Is Measure R "smart?"

Proposed SMART station locales

Pardon the sophomoric pun; it’s inevitable given the Sonoma-Marin Area Rail Transit District acronym. Measure R, at its core, is a sales-tax hike of $0.0025 for every dollar spent in Sonoma County and Marin County for twenty years. For the duration of the twenty years, this sales tax increase is to be used for subsidizing a passenger rail system from Cloverdale to Larkspur.

What Others Say

Before getting bogged down in the details of the full text of a measure, I rather like getting a feel for things by seeing what various interested parties think. Any ballot measure is the result of somebody’s labor, and there are bound to be good insights. SMART, and Measure R in particular, is no exception.

  • Smartvoter.org has, of course, the full text of Measure R along with the arguments for and against, summaries, and such. This is the same information appearing in my sample ballot.
  • The Press Democrat published the opinions of Michael Arnold (against) and Noreen Evans (for) in a recent editorial-page article.
  • Gosmarttrain.com has a clear bias, but also contains a fair amount of detail regarding the proposed rail system.
  • The East Bay Bicycle Coalition has an interesting article critiquing the particulars of SMART‘s specifications for trains to be used. This is not specifically regarding Measure R, but speaks to the competence of the folks running the SMART commission.

Points of Interest

(+) As any three-year-old can tell you, trains are cool. They’re big. They’re strong. They run on tracks. They have horns and whistles and stuff. Neato.
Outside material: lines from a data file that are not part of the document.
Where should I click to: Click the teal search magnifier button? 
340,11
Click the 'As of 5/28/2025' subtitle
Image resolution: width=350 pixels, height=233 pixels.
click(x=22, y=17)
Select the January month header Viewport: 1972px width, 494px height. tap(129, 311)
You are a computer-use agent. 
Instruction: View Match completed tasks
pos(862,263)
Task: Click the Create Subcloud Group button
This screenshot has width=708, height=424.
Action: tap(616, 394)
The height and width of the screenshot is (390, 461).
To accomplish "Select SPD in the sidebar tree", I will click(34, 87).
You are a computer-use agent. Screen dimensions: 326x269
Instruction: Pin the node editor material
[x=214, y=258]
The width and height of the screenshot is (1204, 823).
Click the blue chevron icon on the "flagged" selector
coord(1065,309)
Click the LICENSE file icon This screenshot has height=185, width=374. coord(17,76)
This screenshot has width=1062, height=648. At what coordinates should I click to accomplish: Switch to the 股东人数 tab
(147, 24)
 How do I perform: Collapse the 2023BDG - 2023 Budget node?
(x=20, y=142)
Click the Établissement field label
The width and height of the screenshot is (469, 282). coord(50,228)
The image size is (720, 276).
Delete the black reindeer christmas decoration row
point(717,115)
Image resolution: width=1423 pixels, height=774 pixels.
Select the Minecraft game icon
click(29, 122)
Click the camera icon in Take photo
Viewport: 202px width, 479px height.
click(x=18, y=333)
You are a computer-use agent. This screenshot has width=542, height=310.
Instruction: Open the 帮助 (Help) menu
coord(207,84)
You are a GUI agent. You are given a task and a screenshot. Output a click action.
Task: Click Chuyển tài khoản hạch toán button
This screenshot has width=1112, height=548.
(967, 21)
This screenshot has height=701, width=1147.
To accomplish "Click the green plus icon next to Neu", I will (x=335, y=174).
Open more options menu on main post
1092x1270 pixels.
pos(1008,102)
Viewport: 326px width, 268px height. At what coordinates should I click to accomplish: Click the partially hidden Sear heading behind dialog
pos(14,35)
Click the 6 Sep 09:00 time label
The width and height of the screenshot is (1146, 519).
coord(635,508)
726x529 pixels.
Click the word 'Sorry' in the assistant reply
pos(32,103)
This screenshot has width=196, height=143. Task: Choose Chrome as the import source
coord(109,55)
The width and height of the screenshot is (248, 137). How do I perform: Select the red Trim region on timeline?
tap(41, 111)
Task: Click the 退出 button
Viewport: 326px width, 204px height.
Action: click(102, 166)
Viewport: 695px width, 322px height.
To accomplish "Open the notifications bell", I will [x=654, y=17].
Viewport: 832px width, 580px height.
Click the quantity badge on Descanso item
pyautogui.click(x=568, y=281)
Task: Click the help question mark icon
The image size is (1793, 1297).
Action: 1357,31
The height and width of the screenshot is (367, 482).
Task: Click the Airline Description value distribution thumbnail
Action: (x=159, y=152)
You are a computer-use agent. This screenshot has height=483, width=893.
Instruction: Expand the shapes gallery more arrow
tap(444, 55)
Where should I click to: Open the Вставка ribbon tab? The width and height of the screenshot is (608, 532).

I’m a grown man, but any honest assessment of a ballot measure to fund a train system would be dishonest not to take this into account one way or the other.

(+) As anybody who has tried to get from Long Island to Manhattan in a timely manner can tell you, trains are easy (this is also true of Japan, though I found Kyoto’s bus system to be far more useful than its little subway; Tokyo’s train system is simply awesome). If there’s a train running from where you are to where you’re going, it’s a pretty good bet that your trip is going to go smoothly. Heck, you may be able to take a nap or work through a sudoku.

(+) As anybody who has used Highway 101 between San Rafael and Windsor can tell you, that freeway is a parking lot. The Novato Narrows and Cotati Grade are particularly bad during both morning and evening rush hour.

(-) Sales tax in Santa Rosa is already eight percent. Eight out of every hundred pennies, people! That makes a Big Mac value meal at McDonald’s weight in at over five dollars. Cranking it up by another quarter-percent doesn’t sound like a lot, but that’s how we ended up creeping so close to the double-digits in the first place. $668,000,000.00 is the projected intake over the twenty-year span of this proposed sales tax hike. That $668,000,000.00 that would otherwise be staying in Sonoma and Marin consumers, to be otherwise spent, probably locally, on the goods and services that make our economy run. That’s $33,400,000.00 per year on average. That’s enough to purchase approximately 6.5 million of those aforementioned Big Mac value meals, annually.

(-) The fourteen SMART stations are not located directly-adjacent to mass housing, workplaces, and housing. Most commuters considering the proposed system would turn a single commute by car into a triple commute: get to the train station, ride the train, get from the train station to work, then backtrack to get home again. My personal commute is East to West within Santa Rosa, and would not afford any incentive at all to use this system. My wife would be looking at a two-mile trip to the downtown Santa Rosa station, a ride up to the Windsor station, then travel three miles back to her office. This is unlikely to shave a lot off her daily commute time.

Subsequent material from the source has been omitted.